Wednesday, December 15, 2010

The Contributions of Others to My Garden

This is a sad time of the year for gardeners. The soil is frozen and my perennials are an ugly brown mess. What keeps us gardeners going during the winter months are the seed catalogues and great garden writing. I received the following post from my friend Fran Waksler which reminded me of the rewards of gardening:

The Contributions of Others to My Garden

I have certainly purchased my share of plants, but I particularly treasure those that, in a variety of ways, came from others. Each tree or plant repeatedly reminds me of them.

When I was a teenager, my mother discovered the yew tree (pictured above) behind her garage. It was about a foot tall and with two short branches--not particularly impressive--but my mother fell in love with it. I moved it to a patch in front of her dining room window where it thrived and grew to about 4 feet.
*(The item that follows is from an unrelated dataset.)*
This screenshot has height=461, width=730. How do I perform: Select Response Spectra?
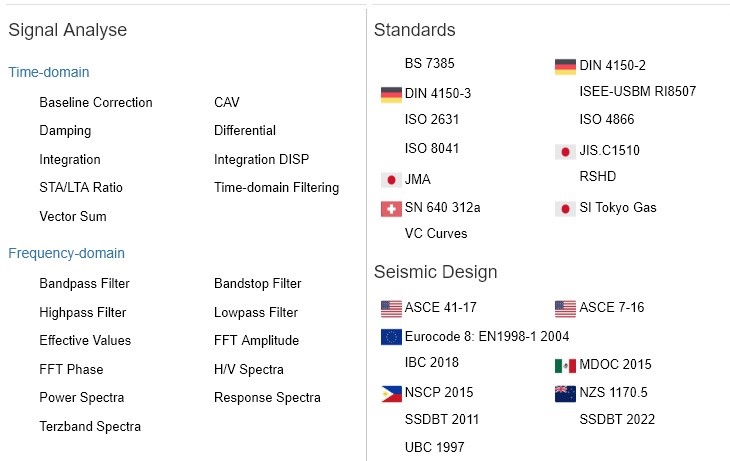coord(267,397)
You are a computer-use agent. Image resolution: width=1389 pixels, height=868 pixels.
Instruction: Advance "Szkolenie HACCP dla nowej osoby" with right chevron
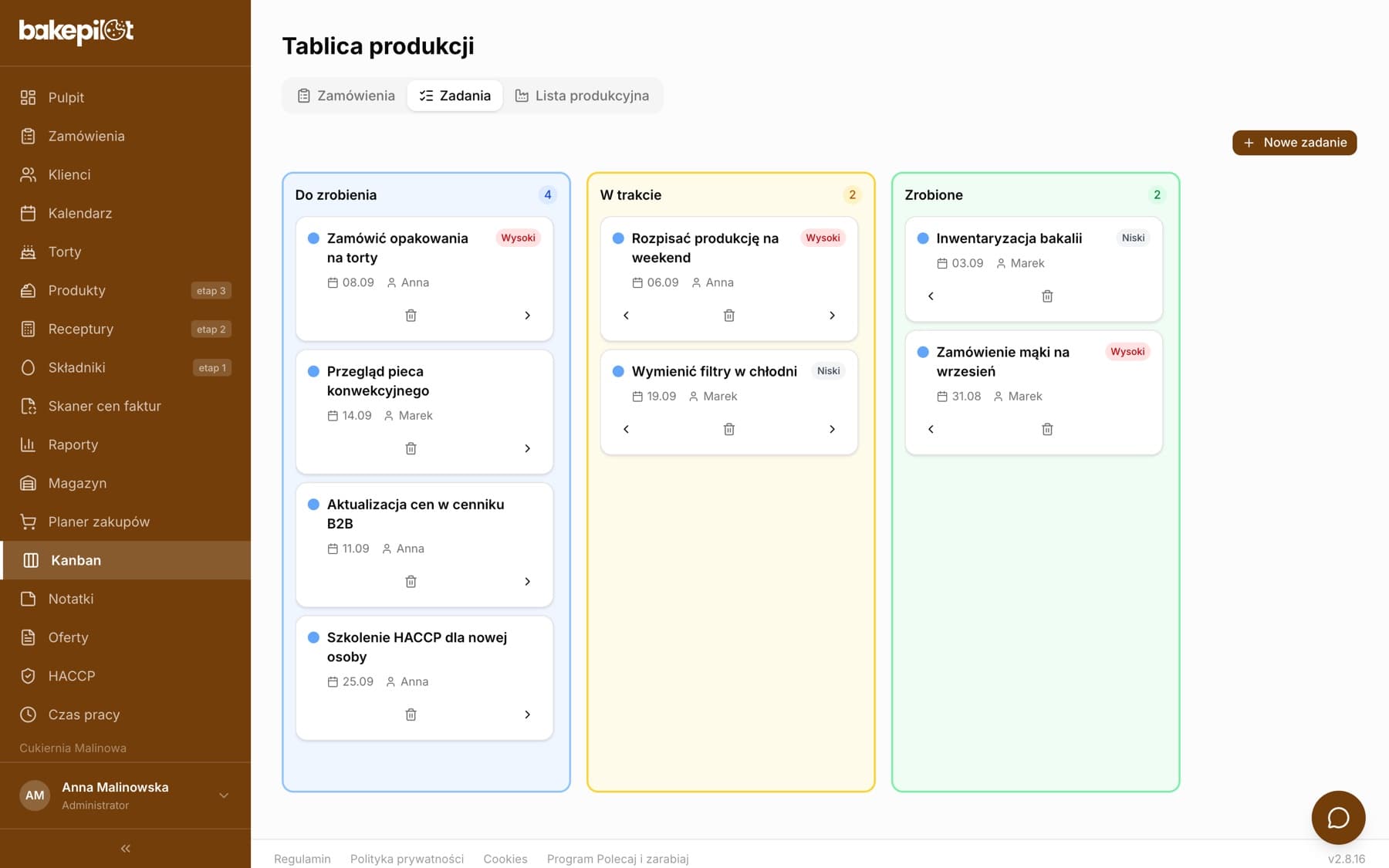[527, 714]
When my husband and I bought a two-family house with my mother, I dug up her tree to bring with us. It was quite an adventure. The taproot went down forever and I only managed to get most of it out with a friendly workman in the adjoining schoolyard (who, unfortunately, got in trouble with his boss). Because of a snag, passing papers on our house was delayed for three months so the tree languished in burlap through the autumn into the winter. I finally planted it in December and was not optimistic but, as can be seen, it thrived.

As I walk through my garden, I have many fond reminders of others. The forsythia are from my mother’s yard; they were always her favorite. The crabapple tree (Alex and Frances) and rugosa rose (Peter and Susie) were housewarming gifts. The clump birch was a silver anniversary present from Jerry, Hannah, and Jim; it was supposed to be a silver birch, but the clump birch seemed a better choice for us. The dogwood is from Marjie. The kerria in the front garden is a gift from Denise; it came along with a bit of periwinkle that now covers the patch around the kerria. The asters are an indirect gift from Denise: she gave some to Assim who, when they spread too wildly, passed some on to me. The coral bells and sweet woodruff came from Peg. I had purple violets, Mary Ellen had white: now we each have both.

My two-story high white rose (pictured above) as well as my red rose come from my friend at the garden center, who gave them to me one spring because, as he said, “They look too bad to sell, but I’m sure they’ll grow for you.” And they did. (After I planted the white rose, and it was established and 5 feet tall, I realized that it was growing outward instead of inward against the porch where I wanted it. It what at the time I thought of as a bit of madness, I dug it up and turned it around. Despite my fears, it thrived.) And, of course, the purple phlox (and a stray white one) come from Karen, who always comments on how well they like my yard.

Walking through my garden is a visit with all those who have contributed to my garden.